Ahli Hukum Sebut Group Astra Agro Lestari Terbukti Langgar Hukum Serobot Lahan Masyarakat di Sulbar

Ahli Hukum Sebut Group Astra Agro Lestari Terbukti Langgar Hukum Serobot Lahan Masyarakat di Sulbar
Kantor PT Pasangkayu, Astra AGro Lestari Group di Kabupaten Pasangkayu Sulawesi Barat

ZONASATUNEWS.COM, JAKARTA – Ahli Hukum Jakarta Andi Syamsul Bahri, SH, menilai Group Astra Agro Lestari (AAL) terutama anak usahanya PT Pasangkayu terbukti melanggar hukum dengan melakukan penyerobotan lahan masyarakat di Kabupaten Pasangkayu, Sulawesi Barat, seluas 748 Hektar.

Penyerobotan itu terjadi saat pelepasan lahan hutan pada tahun 1990, untuk dijadikan perkebunan kelapa sawit. Lahan yang telah diokupasi atau dikuasai oleh masyarakat setempat, sesuai aturan Menteri Kehutanan saat itu, seharusnya tidak termasuk yang dilepaskan.

Andi Syamsul Bahri, SH, Ahli Hukum dan Pengacara

Andi Syamsul Bahri menilai, perusahaan Astra Group (PT Pasangkayu) sebenarya telah menyadari kesalahannya. Terbukti pada tahun 2012 pihak perusahaan sudah berjanji untuk mengembalikan lahan tersebut. Apalagi, kata Syamsul, pihak perusahaan telah membuat surat tertulis.

“Masyarakat sudah mengalah bertahun-tahun. Sudah 33 tahun (1990-2023) lahannya diserobot ditanami kelapa sawit. Selama itu perusahaan sudah menikmati hasilnya. Sementara masyarakat tidak mendapatkan apa-apa.
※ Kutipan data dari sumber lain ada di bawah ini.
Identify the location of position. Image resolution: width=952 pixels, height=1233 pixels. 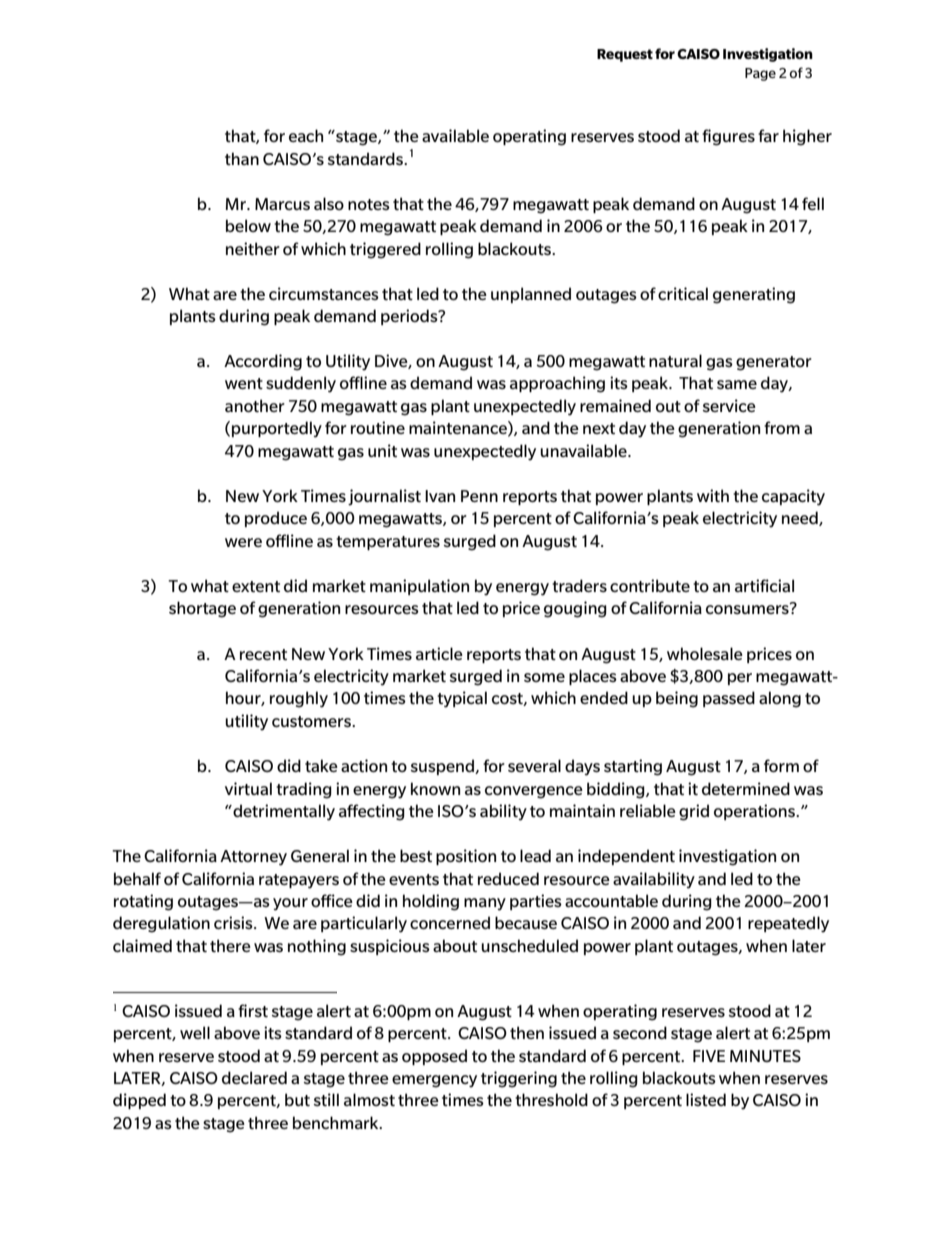
(466, 857).
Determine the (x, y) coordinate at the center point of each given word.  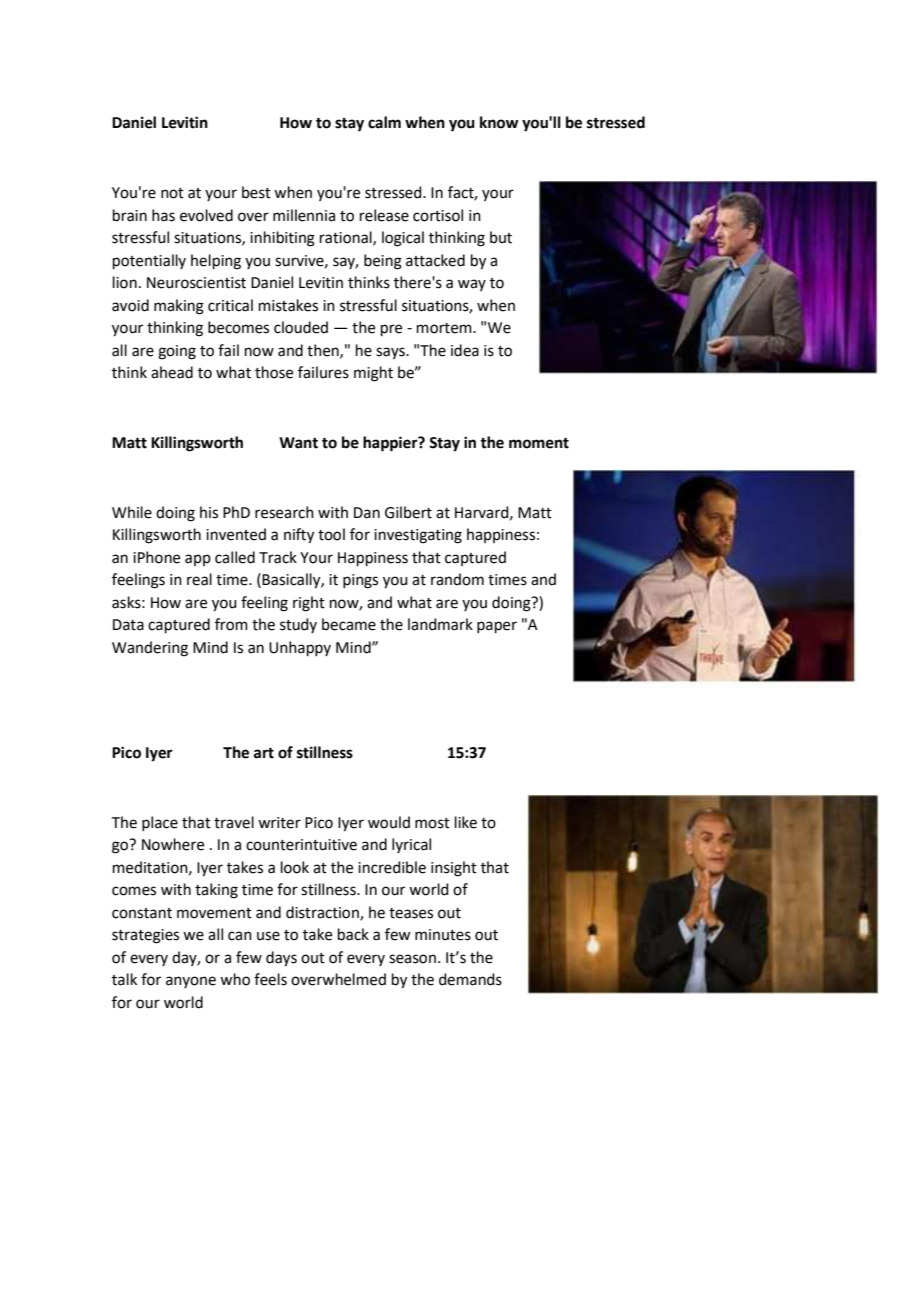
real (199, 579)
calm (384, 122)
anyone (191, 982)
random (457, 579)
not (172, 193)
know (499, 122)
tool (331, 534)
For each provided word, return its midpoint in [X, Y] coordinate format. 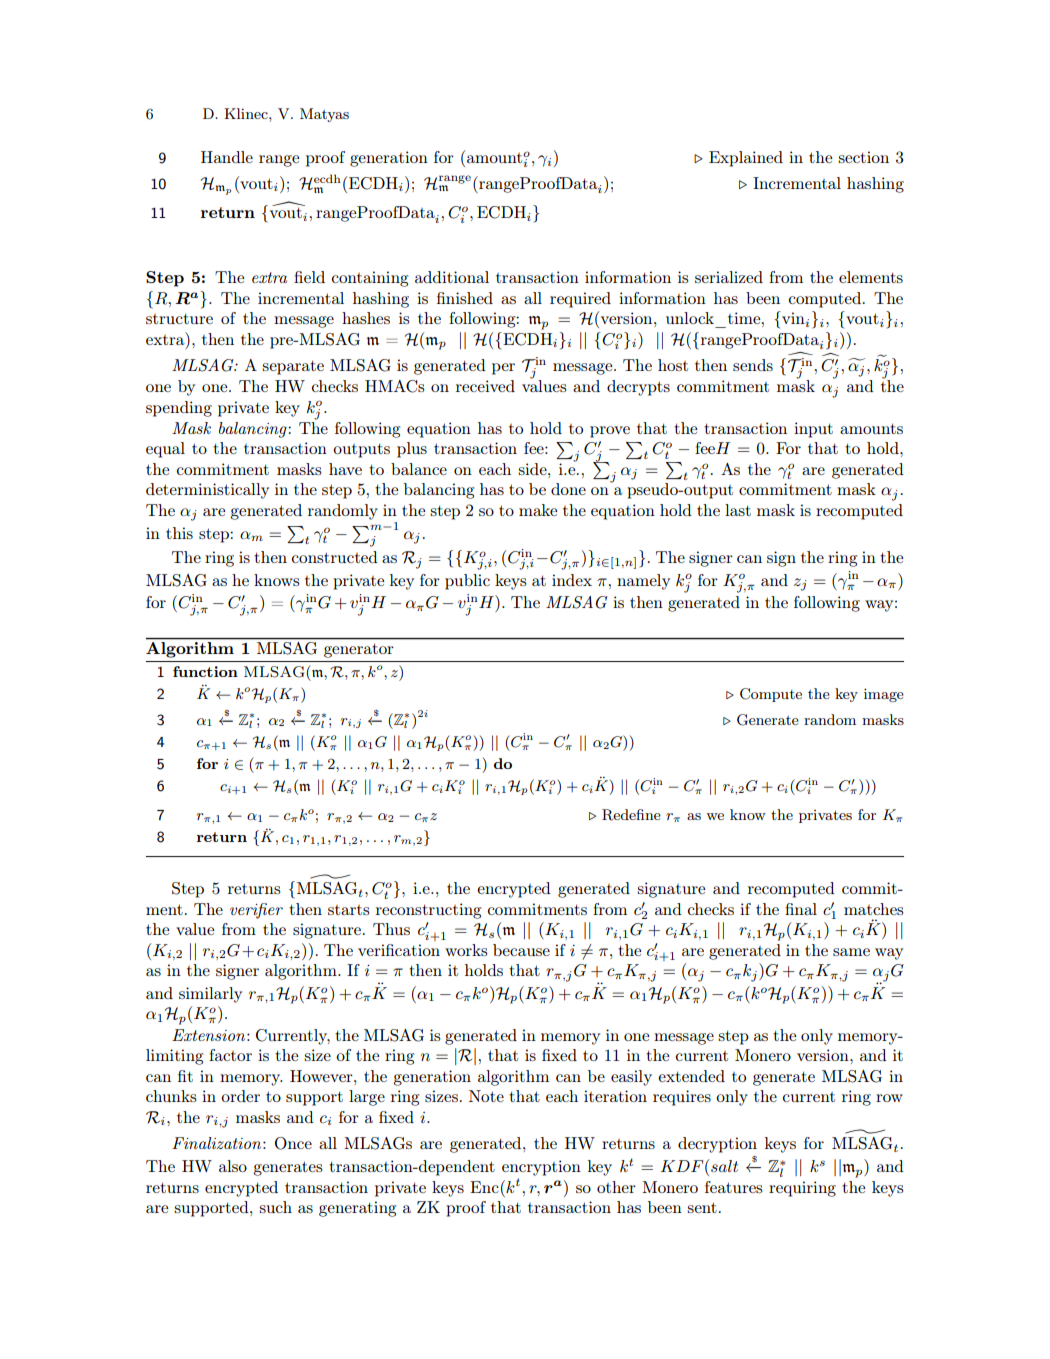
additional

Perusahaan harus segera mengembalikan lahan tersebut,” kata Syamsul.

Sebenarnya sudah ada niat baik, kata Syamsul, pada tahun 2012 pihak perusahaan sudah bersedia mengembalikan. Sayangnya, niat baik itu tidak dilaksanakan. Perusahaan sudah membuat janji tertulis.

“Mengapa tidak diekskusi lahan itu. Justru tampak membiarkan saja. Saya menghimbau, pihak Astra Group, khususnya PT Pasangkayu, untuk segera merealisasi janjinya untuk mengembalikan lahan tersebut,” tegas Syamsul.
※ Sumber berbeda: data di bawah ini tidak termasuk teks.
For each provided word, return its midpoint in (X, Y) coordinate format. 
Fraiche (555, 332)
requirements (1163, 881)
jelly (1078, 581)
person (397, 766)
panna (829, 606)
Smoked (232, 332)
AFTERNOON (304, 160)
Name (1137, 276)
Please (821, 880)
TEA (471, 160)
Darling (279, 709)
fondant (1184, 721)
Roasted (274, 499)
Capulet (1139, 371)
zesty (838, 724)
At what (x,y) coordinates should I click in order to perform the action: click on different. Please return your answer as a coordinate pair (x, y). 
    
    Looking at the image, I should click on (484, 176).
Menurut Syamsul, perusahaan harusnya bisa memberi manfaat kepada masyarakat sekitarnya. Karena dia memiliki tanggung-jawab terhadap lingkungan.

“Tetapi ini saya lihat kehadiran AAL justru merugikan masyarakat disana. Lahan tempat masyarakat mencari hidup diserobot. Itupun masyarakat masih bisa sabar dan bertahan. Kebaikan hati masyarakat seperti ini harus dihargai, dan dihormati. Tapi saya khawatir, karena sudah terlalu lama, menjadikan masyarakat tidak sabar lagi untuk menunggu. Lalu masyarakat bergerak dengan caranya sendiri. Janganlah. Jangan menunggu kesabaran masyarakat habis. Jalan terbaik adalah penuhi janjinya, segera kembalikan lahan itu kepada masyarakat. Biarlah lahan itu digarap masyarakat untuk tumpuan hidup keluarganya,” ungkap Syamsul.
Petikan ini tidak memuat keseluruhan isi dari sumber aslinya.